§ **WRITTEN EXERCISE**:
Quote the passage from the estuary dataset page below, beginning at the words "Spatial Extent: N:45.941" and stopping after "alkalinity data described below.".

— Start of TEXT EXTRACT —

Underway data from estuary transects in Coastal Gulf of Maine (Pleasant, Maine; St. John, New Brunswick) in May and October of 2018 and 2019

Website: https://www.bco-dmo.org/dataset/918590
Data Type: Other Field Results
Version: 1
Version Date: 2024-01-26

Project
» Collaborative Research: Organic Alkalinity: Impacts of the [OTHER] Alkalinity on Estuary and Coastal Ocean Chemistry (organic alkalinity)
ContributorsAffiliationRole
Hunt, ChristopherUniversity of New Hampshire (UNH)Principal Investigator
York, Amber D.Woods Hole Oceanographic Institution (WHOI BCO-DMO)BCO-DMO Data Manager

Abstract
This dataset contains underway data from four organic alkalinity estuary transects, in May and October of 2018 and 2019, completed in the Pleasant (Maine, USA) and St. John (New Brunswick, Canada) estuaries. See "Related Datasets" section for alkalinity data. Discrete samples were collected at intervals of salinity along each estuary. An underway measurements system was also operated during each transect. Discrete samples were analyzed via a number of methods described below. Underway measurements were collected using the procedures described in Hunt et al. (2013). Organic alkalinity is a poorly understood component of the estuarine and coastal ocean acid-base system. This lack of understanding makes assessment of ocean acidification vulnerability and inorganic carbon dynamics more difficult. However, the methods used to quantify organic alkalinity and its effects on the acid-base system are not standardized. In this work we examined several approaches for the measurement of organic alkalinity, and their application to inorganic carbon dynamics.


Coverage

Location: Coastal Gulf of Maine: Pleasant (Maine, USA) and St. John (New Brunswick, CA)
Spatial Extent: N:45.941 E:-66.001 S:44.48 W:-67.764
Temporal Extent: 2018-05-15 - 2019-10-24

Dataset Description

This project was a collaboration between Dr. Christopher W. Hunt and Dr. Joseph Salisbury (of the University of New Hampshire) and Dr. Xuewu Liu and Dr. Robert H. Byrne (of the University of South Florida).


Methods & Sampling

Sampling was conducted during day trips on Pleasant (Maine, USA) and St. John (New Brunswick, CA) estuaries in May and October 2018 and 2019.  

* See "Related Datasets" section for access to the related organic alkalinity data described below.

— End of TEXT EXTRACT —
— Start of PROVIDED MATERIAL —

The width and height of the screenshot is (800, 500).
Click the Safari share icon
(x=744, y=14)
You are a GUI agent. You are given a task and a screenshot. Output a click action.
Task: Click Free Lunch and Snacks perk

— End of PROVIDED MATERIAL —

§ **WORKED SOLUTION**:
Spatial Extent: N:45.941 E:-66.001 S:44.48 W:-67.764
Temporal Extent: 2018-05-15 - 2019-10-24

Dataset Description

This project was a collaboration between Dr. Christopher W. Hunt and Dr. Joseph Salisbury (of the University of New Hampshire) and Dr. Xuewu Liu and Dr. Robert H. Byrne (of the University of South Florida).


Methods & Sampling

Sampling was conducted during day trips on Pleasant (Maine, USA) and St. John (New Brunswick, CA) estuaries in May and October 2018 and 2019.  

* See "Related Datasets" section for access to the related organic alkalinity data described below.